Daylight spectra in an office

The relative spectral content of daylight is different inside a room than it is outside. The transmittance properties of the window and the reflectance properties of the room surfaces influence the interior daylight spectrum. To investigate the magnitude of these spectral changes, daylight spectra were measured inside a south-facing office located at the Lighting Research Center in Watervliet, NY. Thin, high clouds blocked most of the direct sunlight and provided a bright white sky, but faint shadows could still be seen. The glazing was a single pane of clear glass. The wall and ceiling were painted white and the floor is off-white vinyl tile with tan speckles. A dark rug covered about a third of the floor near the window.

The figure below shows the incident spectrum on the room ceiling, back wall and the sky radiance viewed through the window glazing for comparison.

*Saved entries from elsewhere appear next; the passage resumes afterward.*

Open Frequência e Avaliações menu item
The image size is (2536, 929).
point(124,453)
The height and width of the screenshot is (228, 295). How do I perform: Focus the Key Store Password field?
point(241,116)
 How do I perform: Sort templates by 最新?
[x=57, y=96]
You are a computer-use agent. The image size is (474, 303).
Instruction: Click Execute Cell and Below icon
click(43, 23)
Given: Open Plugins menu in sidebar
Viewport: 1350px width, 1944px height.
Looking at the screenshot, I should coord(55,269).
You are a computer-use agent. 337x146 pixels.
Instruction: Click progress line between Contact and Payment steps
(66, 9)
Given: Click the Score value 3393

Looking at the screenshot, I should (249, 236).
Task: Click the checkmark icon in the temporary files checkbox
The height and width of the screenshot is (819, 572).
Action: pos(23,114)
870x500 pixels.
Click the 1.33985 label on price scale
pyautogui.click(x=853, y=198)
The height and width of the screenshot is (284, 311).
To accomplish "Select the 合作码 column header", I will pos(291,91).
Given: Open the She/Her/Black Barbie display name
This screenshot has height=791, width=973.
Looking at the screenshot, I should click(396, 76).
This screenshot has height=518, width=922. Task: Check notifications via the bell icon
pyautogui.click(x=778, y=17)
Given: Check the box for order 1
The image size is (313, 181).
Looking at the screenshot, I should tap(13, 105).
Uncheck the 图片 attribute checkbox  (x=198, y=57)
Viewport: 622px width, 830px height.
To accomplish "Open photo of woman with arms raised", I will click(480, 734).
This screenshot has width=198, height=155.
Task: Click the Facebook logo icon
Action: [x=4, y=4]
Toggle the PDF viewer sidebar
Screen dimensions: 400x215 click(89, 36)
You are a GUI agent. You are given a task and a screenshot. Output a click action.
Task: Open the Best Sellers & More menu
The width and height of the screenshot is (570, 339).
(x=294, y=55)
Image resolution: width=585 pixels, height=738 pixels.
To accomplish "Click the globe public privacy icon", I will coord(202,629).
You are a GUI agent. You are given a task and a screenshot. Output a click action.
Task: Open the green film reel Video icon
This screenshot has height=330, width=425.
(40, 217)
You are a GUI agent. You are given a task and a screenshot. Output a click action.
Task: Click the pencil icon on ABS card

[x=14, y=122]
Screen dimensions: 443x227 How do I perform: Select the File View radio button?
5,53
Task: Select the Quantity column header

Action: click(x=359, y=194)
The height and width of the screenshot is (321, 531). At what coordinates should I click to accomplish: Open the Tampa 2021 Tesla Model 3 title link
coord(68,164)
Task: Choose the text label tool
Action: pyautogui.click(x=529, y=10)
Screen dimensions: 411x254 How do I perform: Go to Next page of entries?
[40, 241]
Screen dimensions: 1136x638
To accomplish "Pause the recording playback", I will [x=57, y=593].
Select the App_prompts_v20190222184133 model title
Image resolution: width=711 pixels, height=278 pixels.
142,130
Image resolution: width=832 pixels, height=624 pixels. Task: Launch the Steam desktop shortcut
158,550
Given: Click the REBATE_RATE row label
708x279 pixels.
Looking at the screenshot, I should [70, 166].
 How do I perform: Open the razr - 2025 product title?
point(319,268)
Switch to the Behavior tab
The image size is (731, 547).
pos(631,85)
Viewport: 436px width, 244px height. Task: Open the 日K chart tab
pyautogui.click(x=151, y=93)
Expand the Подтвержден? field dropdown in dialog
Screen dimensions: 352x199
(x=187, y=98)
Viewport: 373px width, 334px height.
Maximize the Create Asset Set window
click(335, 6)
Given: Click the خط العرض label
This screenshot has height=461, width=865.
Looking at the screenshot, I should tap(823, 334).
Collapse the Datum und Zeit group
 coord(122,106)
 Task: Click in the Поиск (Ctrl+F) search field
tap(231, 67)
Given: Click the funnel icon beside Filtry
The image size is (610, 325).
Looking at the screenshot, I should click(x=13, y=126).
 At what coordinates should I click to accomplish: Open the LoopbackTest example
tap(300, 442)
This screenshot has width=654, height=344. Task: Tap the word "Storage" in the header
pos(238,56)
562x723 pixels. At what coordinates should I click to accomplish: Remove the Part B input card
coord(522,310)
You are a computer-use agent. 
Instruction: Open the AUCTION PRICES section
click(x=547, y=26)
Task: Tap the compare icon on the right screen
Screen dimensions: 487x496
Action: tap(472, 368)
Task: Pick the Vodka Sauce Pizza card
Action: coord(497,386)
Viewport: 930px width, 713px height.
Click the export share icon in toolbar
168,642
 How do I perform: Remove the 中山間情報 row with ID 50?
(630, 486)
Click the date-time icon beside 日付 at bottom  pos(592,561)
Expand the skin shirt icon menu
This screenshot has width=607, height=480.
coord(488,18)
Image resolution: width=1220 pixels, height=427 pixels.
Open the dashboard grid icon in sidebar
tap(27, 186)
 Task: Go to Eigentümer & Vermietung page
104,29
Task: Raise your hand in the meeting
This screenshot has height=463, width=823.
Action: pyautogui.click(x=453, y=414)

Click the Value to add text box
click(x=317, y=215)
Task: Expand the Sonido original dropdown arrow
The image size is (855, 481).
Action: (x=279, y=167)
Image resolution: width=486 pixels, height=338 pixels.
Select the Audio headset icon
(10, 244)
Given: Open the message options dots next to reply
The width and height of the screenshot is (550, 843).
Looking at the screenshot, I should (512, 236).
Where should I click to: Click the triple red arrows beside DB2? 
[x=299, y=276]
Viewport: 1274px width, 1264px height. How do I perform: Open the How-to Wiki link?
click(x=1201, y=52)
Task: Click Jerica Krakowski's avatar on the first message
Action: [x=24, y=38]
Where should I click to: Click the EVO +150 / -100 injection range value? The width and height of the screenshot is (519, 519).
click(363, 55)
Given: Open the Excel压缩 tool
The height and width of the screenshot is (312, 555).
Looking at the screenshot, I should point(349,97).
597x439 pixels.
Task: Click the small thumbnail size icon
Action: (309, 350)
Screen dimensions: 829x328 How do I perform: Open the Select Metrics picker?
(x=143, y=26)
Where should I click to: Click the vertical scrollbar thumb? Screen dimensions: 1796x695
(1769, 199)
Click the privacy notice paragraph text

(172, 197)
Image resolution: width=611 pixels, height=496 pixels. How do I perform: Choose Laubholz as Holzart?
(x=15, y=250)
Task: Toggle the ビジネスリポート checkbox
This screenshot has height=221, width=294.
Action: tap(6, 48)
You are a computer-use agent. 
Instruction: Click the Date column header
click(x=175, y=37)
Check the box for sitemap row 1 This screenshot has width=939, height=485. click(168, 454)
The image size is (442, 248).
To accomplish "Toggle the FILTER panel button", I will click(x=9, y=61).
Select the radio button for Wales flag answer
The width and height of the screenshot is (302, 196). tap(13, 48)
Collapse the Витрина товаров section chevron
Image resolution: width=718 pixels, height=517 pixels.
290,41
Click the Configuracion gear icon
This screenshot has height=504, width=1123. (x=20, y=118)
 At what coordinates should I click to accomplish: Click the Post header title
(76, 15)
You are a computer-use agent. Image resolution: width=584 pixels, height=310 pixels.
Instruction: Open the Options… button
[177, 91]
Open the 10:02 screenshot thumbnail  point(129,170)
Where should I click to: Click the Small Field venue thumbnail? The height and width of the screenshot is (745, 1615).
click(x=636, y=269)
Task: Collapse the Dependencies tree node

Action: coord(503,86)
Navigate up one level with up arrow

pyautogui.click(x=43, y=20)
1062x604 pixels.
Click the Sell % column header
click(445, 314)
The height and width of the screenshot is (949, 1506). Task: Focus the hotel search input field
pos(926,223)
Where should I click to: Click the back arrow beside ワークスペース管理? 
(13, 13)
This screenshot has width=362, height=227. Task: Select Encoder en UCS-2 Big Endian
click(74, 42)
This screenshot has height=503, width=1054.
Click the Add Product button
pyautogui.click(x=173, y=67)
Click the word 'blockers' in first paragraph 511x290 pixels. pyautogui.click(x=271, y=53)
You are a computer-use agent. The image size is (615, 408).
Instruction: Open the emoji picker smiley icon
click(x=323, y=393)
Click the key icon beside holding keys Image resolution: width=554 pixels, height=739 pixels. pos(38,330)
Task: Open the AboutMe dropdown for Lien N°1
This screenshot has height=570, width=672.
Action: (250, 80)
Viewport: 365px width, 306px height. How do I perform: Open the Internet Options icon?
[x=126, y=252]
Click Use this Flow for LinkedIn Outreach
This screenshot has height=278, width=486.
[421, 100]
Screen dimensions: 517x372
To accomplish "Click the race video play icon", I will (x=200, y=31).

Clear glass window glazing affects the daylight spectrum very little for wavelengths longer than 400 nm. Once inside the room, the attenuation of the shorter wavelengths can be attributed to absorption by the pigments of the paint used on the walls and ceiling. Titanium dioxide is a common constituent of most light-colored paints and it strongly absorbs radiation below about 420 nm. The dramatic increase in the spectral content for wavelengths longer than 680 nm is much more significant. The measurements show that, as a whole, the extreme long wavelength visible and near IR radiation is absorbed less than the rest of the visible spectrum. The reason for this is that most organic colorants, that is, the organic dyes and pigments found in most natural and synthetic materials, do not absorb radiation of wavelength longer than about 700 nm. Therefore, organic objects such as fabrics, rugs, plants, plastics, and wood products are highly reflective or transparent for wavelengths longer than 700 nm. This phenomenon makes proper filtering of the IR extremely important to the proper operation of photosensors. In addition, not only must the IR radiation be blocked; the long wavelength visible light, from 650 to 750 nm, should be attenuated because luminous efficacy (the photopic human eye response) is very low throughout this spectral region.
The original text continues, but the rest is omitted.